Meet Andrew Sampson, the Guy Who Makes FryPaper Sticky

Stephen Fry’s business partner details the creation of the new FryPad iPad app, and the upcoming launch of their online talent agency, Untied Artists.

Stephen Fry and Andrew Sampson

Today, the iPad launched in the U.K. And alongside all the apps that you’d expect to see–Financial Times, Murdoch’s Times–there was Stephen Fry’s FryPaper. A gratis app (are you listening, Murdoch Senior?) that was the second most popular free download on iTunes’ app store within a couple of hours. We got in touch with Andrew Sampson, Stephen’s business partner in SamFry Ltd., to talk about the creation of the app, their company, and the entrepreneurial life of one of Britain’s best-loved polymaths.


“I come up with the stage and Stephen will do the material,” says Sampson of his relationship with Fry. “I provide
the infrastructure and Steven will build the ideas.”

The partnership extends far beyond Fry’s Web site. The two have created a cracking little agency called Untied Artists, a nod to the original United Artists, where four actors, including Charlie Chaplin and Mary Pickford, set up a studio to control their own work. “Untied has the same principle as United Pictures,” says Sampson. “Artists own the content and distribute the content. They can aggregate content, share in revenue and audiences and help grow another person’s Web site.” The firm launches this summer, and Samson claims he has 200 celebrities and sportsmen interested in the concept.

40-year-old Sampson is a straight-talking Aussie, who, via video link, looks like a dead ringer for a manlier Tom Ford.
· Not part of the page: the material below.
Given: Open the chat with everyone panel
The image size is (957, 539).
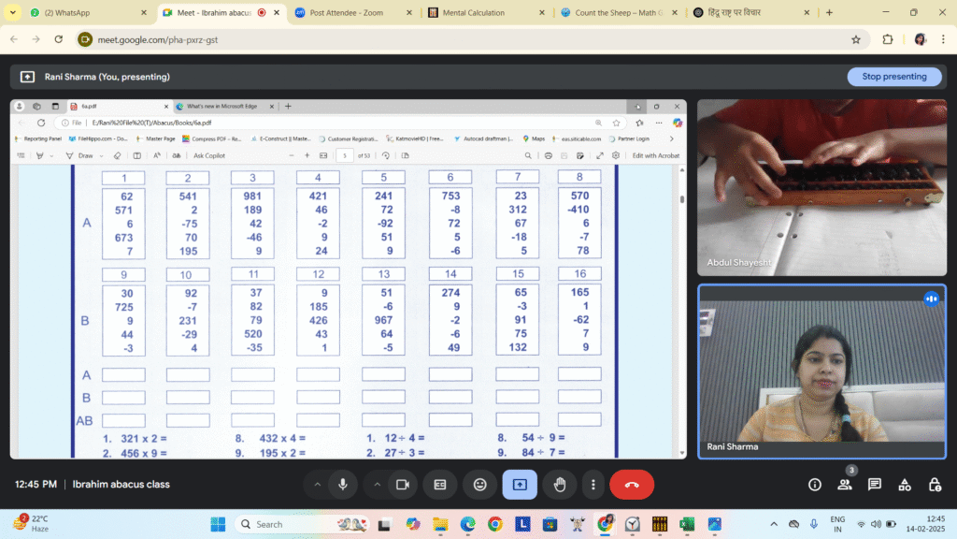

He’s nuts about Rugby Union, describes himself as a “big” Mac head, but says “the policing that happened after the iPhone leak by Apple was out of control.” He resides six months of the year in Sydney and six months of the year in the U.K., although he’s about to spend three straight years in the U.K. “Untied Artists needs my full attention. London is full of giant huge ideas–the U.K. I find very entrepreneurial, the British are great embracers of ideas,” he says. “It took me a long time to understand the work psyche–I used to think that there were barriers, but instead you get niches.”


How he and Fry came to meet is an odd story. Originally a stage manager working in TV and Internet production, Sampson was in New York in 1999 on an online radio show when he came across Fry’s autobiography, Moab Is My Washpot, in a Fifth Avenue bookstore. When he’d finished, he contacted the comedian and actor via fax, and told him he’d like to build him a Web site. It wasn’t until 2002 that the first-gen version of went live. And it was not until 2007, when Fry started writing about his love for technology, that the blog went wild. “Stephen wanted to do status updates, but didn’t want to use Facebook,” says Sampson. So he turned Fry on to Twitter, and then bolted the Twitter API to Fry’s blog. “We went in one morning and the servers had melted,” he says. That was the turning point.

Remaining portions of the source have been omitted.